From the first line to the last, restate the records word for word, skipping the pictures.

[EXTRACTED DATA]
#####

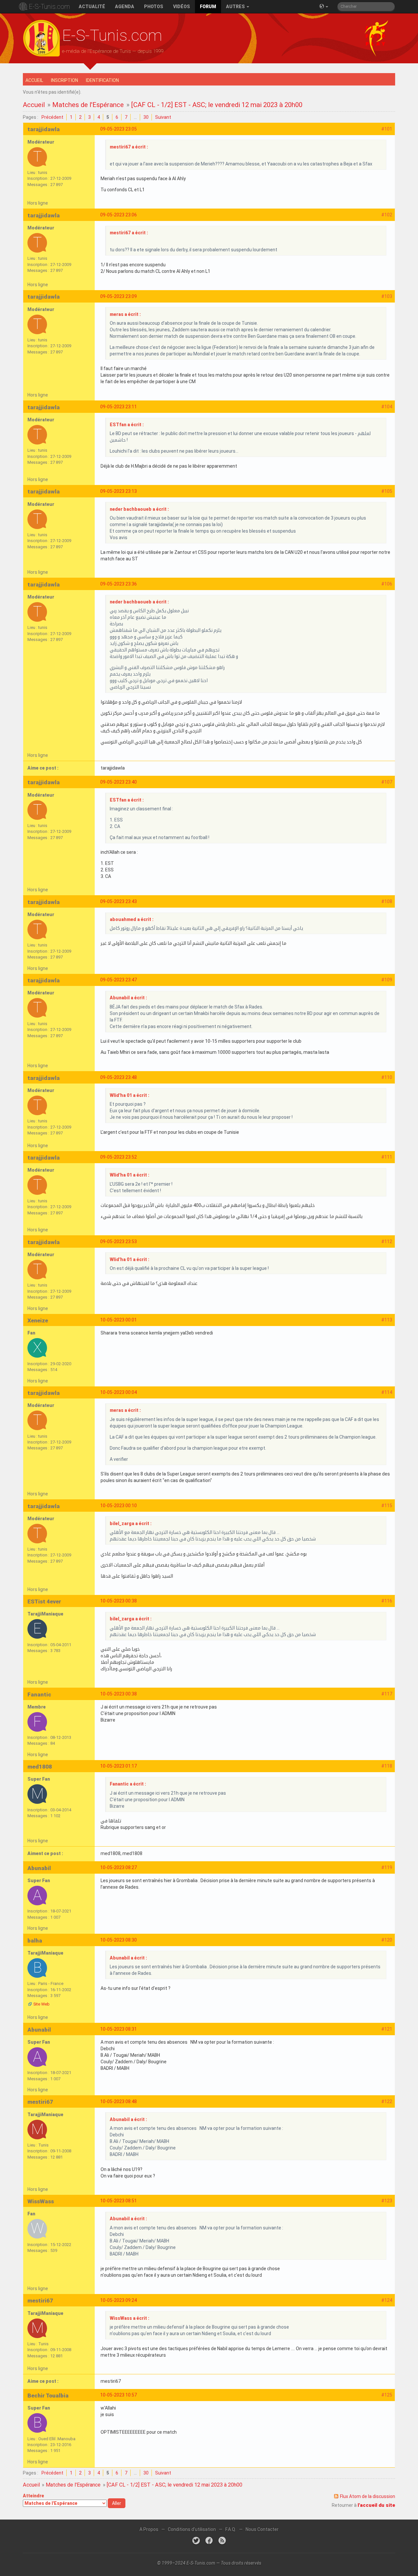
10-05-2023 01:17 (118, 1766)
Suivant (163, 117)
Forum (208, 6)
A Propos (148, 2529)
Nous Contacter (262, 2529)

#####

[RESPONSE TO THIS TASK]
10-05-2023 01:17 (118, 1766)
Suivant (163, 117)
Forum (208, 6)
A Propos (148, 2529)
Nous Contacter (262, 2529)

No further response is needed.